The prognosis for AT sufferers is not good. Those with the disease generally die in their teens or early 20s, albeit some individuals have been witnessed to live to over 40. Some research papers claims a risk of lifetime for individual with both missense and null mutations of 10-38%, which is again cent percent enhancement from population risk.
Sufferers of any kind of ATM have a 5-8 folds greater risk of cancer and generally die 7-8 years prior to the normal age, generally from heart diseases.
Peoples with a single ATM mutation are at a greater risk to gastric, lung and lymphoid cancer, along with breast cancer. S707P is generally considered to be specifically normal in breast cancer sufferers and F1463S is usually considered to be linked with Hodgkin’s lymphoma. The study says that the majority of AT patients die from pulmonary infections (46%), with 21% dying from malignancies and 28% from pulmonary and malignancies infection.

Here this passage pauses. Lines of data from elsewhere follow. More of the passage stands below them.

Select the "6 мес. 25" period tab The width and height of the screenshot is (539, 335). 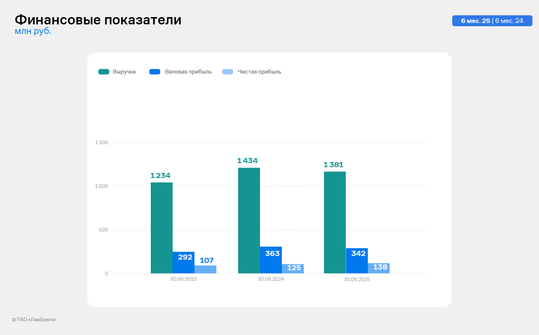475,21
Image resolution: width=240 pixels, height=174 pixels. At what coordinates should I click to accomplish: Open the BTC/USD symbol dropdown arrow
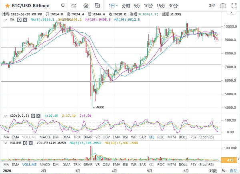point(62,6)
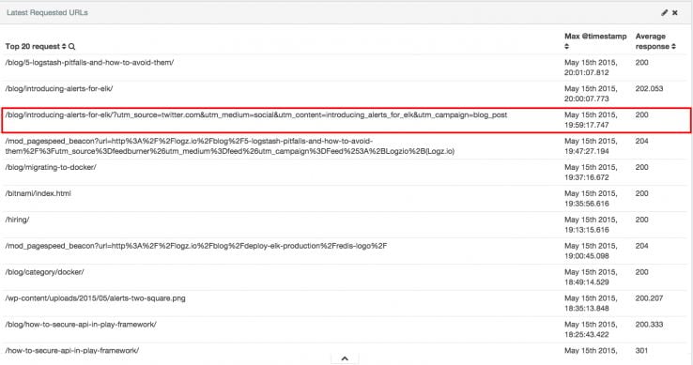Click the Latest Requested URLs panel title

click(47, 12)
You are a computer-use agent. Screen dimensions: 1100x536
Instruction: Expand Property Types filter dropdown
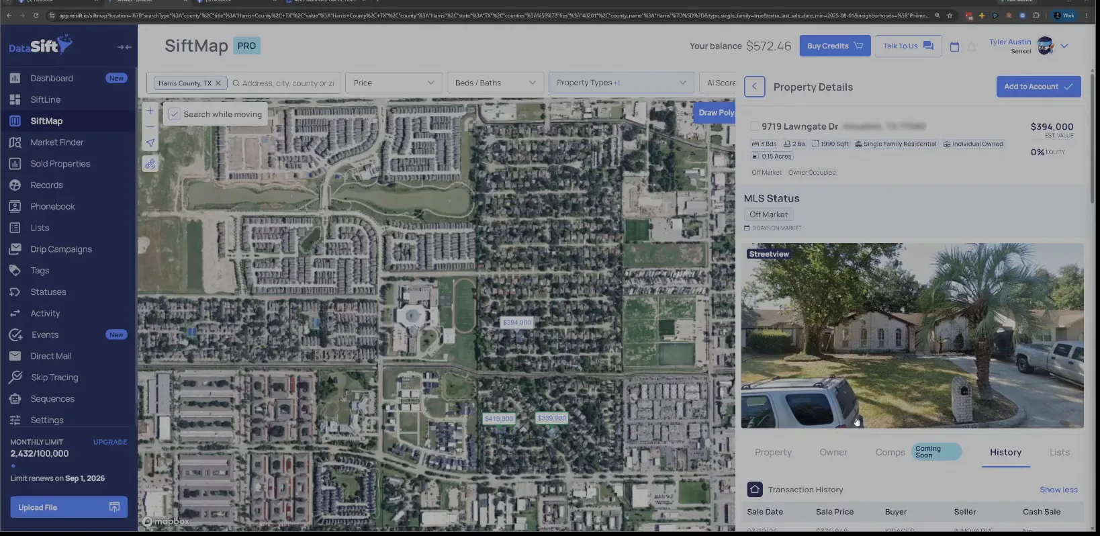pos(621,83)
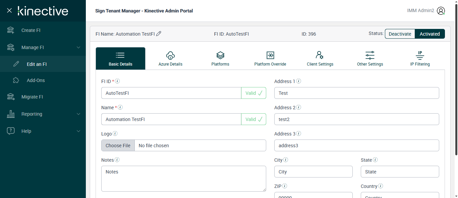Viewport: 458px width, 198px height.
Task: Click the info icon next to Country
Action: 381,186
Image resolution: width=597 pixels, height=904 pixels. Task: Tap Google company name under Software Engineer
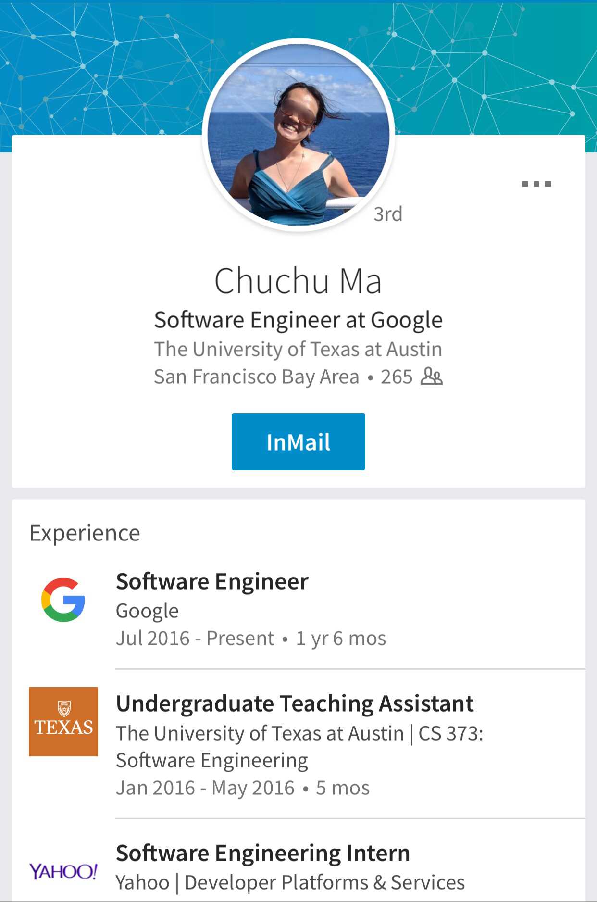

Physical and occupational treatment may enable maintaining flexibility. Speech therapy may also be required. Gamma-globulin injections may also be advised to helps supplement a deteriorating immune system. High-dose vitamin schedules may also be suggested. Antibiotics are given to treat infections. Some physicians may recommend low doses of chemotherapy to cut down the risk of cancer but this is seldom and controversial also. It is also witnessed that heterozygote family members are often examined for cancers. Recently desferrioxamine was considered to consolidate the stability of AT cells and may appear to be an effective treatment for the disorder.
All people with AT must undergo genetic counseling with their family members. This is especially necessary due to the catapulting risk of cancers that heterozygotes have. There is also a potential risk to any other children born to the couples of the affected child.